▶ _Objective_:
Please extend the piece on Barnet's push to return to their home borough, picking up right after its last sentence.

▶ _Selected extract_:
□ □ □ □ □
Why Barnet need to get back to their home Borough
It's not quite over, but Barnet are now nine points clear at the top of the National League. It's another up on what's been a rollercoaster of a 40 years.
Another two-parter for you today, everybody. This is a piece from the top of the National League, where Barnet could be set for a return to the EFL after an absence of seven years. Paying subscribers then also get a little back story, going back to the 1980s and the days of Stan Flashman and Barry Fry.
It was another sensational win. 4-0 away at Rochdale this time, extending their lead at the top of the National League table to nine points over York City. Barnet are starting to pull clear, and the final step on an improvement that has been steady over the last two and a half seasons may end with another return to League football. But still the club is struggling slightly for crowds, so why is that, and what is being done about it? And how has this club been such a chaos magnet at times, for a period going back decades?
The Tuesday prior to the Rochdale win had come an even more significant one, a home match against York with three points at stake. Top against second. And in short…Barnet blew York away. The final score was 3-1, but the home side were three up with less than an hour played, while York’s goal came a minute into stoppage-time, by which time the notion that this was anything much like a contest had been pretty much dispensed with.
The crowd for this match was 4,050, Barnet’s highest home League attendance of this season by more than a thousand. And it’s more than three times the 1,289 who saw their 2-0 home win against Hartlepool United in the National League exactly three weeks earlier. This is obviously a problem. The lower you go down the football pyramid, the more clubs are financially dependent on match-day revenues. It’s not as accentuated in the National League as further down the ladder, but it’s still enormous in comparison with the Premier League.
The bottom line here is that if Barnet can’t even attract much of a crowd when they’re playing this sort of football, when will they? They’re currently in 12th place in the National League’s average attendance figures. And it was the same last season, when their average home attendance was exactly ten more than their average for this season, as the team finished as runners-up.
The answer to that question is simple, but obvious. Barnet need to be playing back in Barnet. They moved out of Underhill, which was more or less next to High Barnet underground station, going down the hill out of the town centre, in 2013 for The Hive, a purpose-built stadium which… isn’t even in the London Borough of Barnet. It’s about seven miles away, near Stanmore and Edgware, and it takes just over an hour to get there by public transport from High Barnet.
With this in mind, the club has been pursuing a return to their home borough. Barnet had to leave Underhill following a long-running dispute with the local council about the leasehold to the ground and access issues. The site was sold in 2015 and demolished three years later; the land is now owned and used by an education academy.
□ □ □ □ □
▶ _Dataset content_:
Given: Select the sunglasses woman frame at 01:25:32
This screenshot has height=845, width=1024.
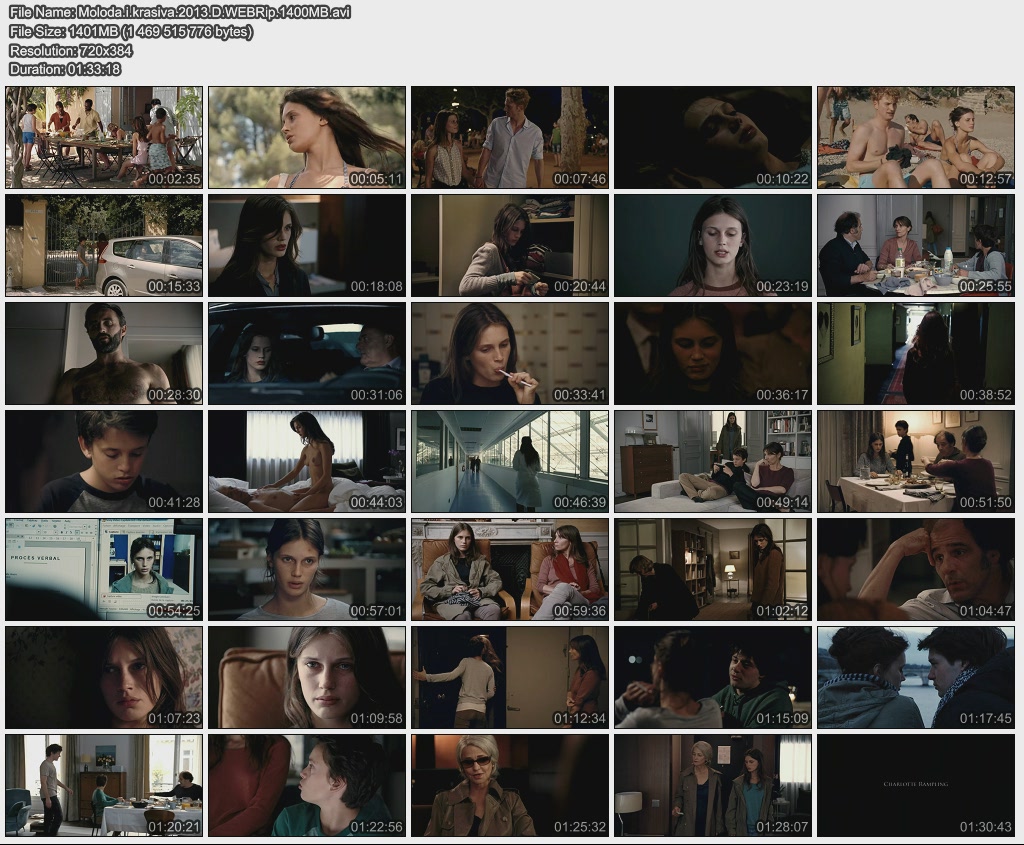Looking at the screenshot, I should click(510, 785).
□ □ □ □ □
▶ _Written response_:
Getting a new ground back in the borough may prove to be a challenge, considering the hostility of the council towards the club in years gone by and the challenges of building anything on the outskirts of London. But times have changed, at least in political terms.
The council hostile to the club was a Conservative one which ran the borough from 1965 to 2022, with only eight years of having no overall control. But Labour swept them aside three years ago, and this may well be the reason why the club is putting the pressure back on now. After all, chairman Tony Kleanthous is a former Labour councillor.
The club issued its first plans in February last year but were met with scepticism on account of Kleanthous having identified a site on green belt land for the site. There were also concerns from some local residents about its potential effects on the academy school. Following public consultations last November, the club last month issued revised plans, with a new site identified on the other side of the playing fields.
They expect to make their application before the end of the year, but it does seem likely that there will be at least some degree of local opposition, even though there is understood to be widespread support for the club to return to their home borough. And it’s fair to say that there are practical benefits—not least economic benefits—to the local area from having the football club back, as well as giving the club themselves a better chance of being financially self-supporting.
Barnet left Underhill in 2013, as they dropped out of the Football League. They won their last home game there against Wycombe Wanderers, but lost at Northampton the following week and were relegated on goal difference. They were promoted back after two seasons, but then were relegated back again after another three and have been there ever since.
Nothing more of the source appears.